Text: Begin

Wait. I thought I was strong. Ternyata tidak.
Today supposed to be the day of our future. Of the first step of our future.
But guess what, I was back fired. Dayana Azhar, see what you've done. I told you not to be overjoyed.
Sorry Huda Razak. I am not strong enough to face this fact yet. Thus, I am not going to gathering tomorrow. Call me selfish and call me weak. I guess I am both.
Life has been bad, it has been a round ball and a tyre. Only a month ago, I saw light. Now I see darkness. Thank you life. Thank you for all the wavy journey.
Or maybe it is because the definition of my name that made it this far. My name means 'THE STRONGEST'. I like it. And you can laugh, it didn't bother. Maybe because of this name, Allah put me this way.

Text: End

Pick up the personal post about a setback and not feeling strong, writing on from after its final sentence.

Stored data: Begin

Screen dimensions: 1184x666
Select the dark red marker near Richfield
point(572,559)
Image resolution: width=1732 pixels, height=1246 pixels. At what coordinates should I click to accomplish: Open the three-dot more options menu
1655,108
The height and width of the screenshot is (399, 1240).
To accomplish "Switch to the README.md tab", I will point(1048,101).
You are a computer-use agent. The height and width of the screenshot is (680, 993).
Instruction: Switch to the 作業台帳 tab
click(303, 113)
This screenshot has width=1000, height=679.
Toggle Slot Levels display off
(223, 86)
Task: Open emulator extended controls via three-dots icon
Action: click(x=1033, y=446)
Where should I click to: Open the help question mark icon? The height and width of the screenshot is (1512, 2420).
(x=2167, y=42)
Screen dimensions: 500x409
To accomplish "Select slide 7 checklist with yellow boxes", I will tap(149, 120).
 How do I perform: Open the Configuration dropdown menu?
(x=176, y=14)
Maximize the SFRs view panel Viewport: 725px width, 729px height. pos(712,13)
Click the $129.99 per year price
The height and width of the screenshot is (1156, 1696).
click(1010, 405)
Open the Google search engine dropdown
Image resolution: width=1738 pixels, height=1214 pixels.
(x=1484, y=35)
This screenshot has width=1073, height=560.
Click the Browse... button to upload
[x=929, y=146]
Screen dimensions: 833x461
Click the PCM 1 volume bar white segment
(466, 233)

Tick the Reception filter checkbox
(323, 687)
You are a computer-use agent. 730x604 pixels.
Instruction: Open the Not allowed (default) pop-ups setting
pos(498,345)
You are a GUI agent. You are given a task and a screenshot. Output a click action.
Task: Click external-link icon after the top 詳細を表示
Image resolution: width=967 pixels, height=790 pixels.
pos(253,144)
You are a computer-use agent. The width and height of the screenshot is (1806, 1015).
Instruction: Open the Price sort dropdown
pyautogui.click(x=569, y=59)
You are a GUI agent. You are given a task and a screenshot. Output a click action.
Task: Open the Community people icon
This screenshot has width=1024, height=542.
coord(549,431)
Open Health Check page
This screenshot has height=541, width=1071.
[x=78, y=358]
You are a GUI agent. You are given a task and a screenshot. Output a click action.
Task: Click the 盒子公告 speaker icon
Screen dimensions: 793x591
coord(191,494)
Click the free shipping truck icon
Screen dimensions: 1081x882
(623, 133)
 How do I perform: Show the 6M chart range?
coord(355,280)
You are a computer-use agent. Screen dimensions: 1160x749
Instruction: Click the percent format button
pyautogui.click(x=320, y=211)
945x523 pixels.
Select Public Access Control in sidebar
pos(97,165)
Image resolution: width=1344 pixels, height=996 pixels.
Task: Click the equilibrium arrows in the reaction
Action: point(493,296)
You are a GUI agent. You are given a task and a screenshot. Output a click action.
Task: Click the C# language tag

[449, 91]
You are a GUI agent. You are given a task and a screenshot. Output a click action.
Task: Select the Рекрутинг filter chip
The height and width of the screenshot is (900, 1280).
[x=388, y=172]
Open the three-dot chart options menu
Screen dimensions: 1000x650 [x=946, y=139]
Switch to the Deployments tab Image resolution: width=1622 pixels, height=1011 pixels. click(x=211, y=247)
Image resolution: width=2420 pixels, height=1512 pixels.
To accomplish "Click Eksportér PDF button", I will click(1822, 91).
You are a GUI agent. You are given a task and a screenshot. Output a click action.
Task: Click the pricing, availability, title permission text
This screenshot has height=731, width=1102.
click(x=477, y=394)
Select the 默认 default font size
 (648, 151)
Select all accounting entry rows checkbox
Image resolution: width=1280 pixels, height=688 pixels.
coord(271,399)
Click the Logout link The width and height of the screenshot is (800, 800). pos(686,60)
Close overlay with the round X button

Stored data: End

_Answer for this exercise_
Now, due to this dimness, I must seek for light. I must write a pledge letter begging, kneeling for a place for medicine. I hate this. I bloody hate this. I hate to curse. But they are coming out, oozing out any seconds now.
But seriously, reciting the HOLY QURAN heals the sadness. I was crying madly after seeing the results. And what not to know my classmate got UiTM and I didn't meanwhile I was a PRE-MED student. This is sad. So sad. So sad. So sad. So sad.
Suddenly, I found a temporary peace. Tears started to slow down and all the feelings I have now is insecurities.
I have a very bad luck dear readers. And you know who pity me? Allah. And He's the only friend I have.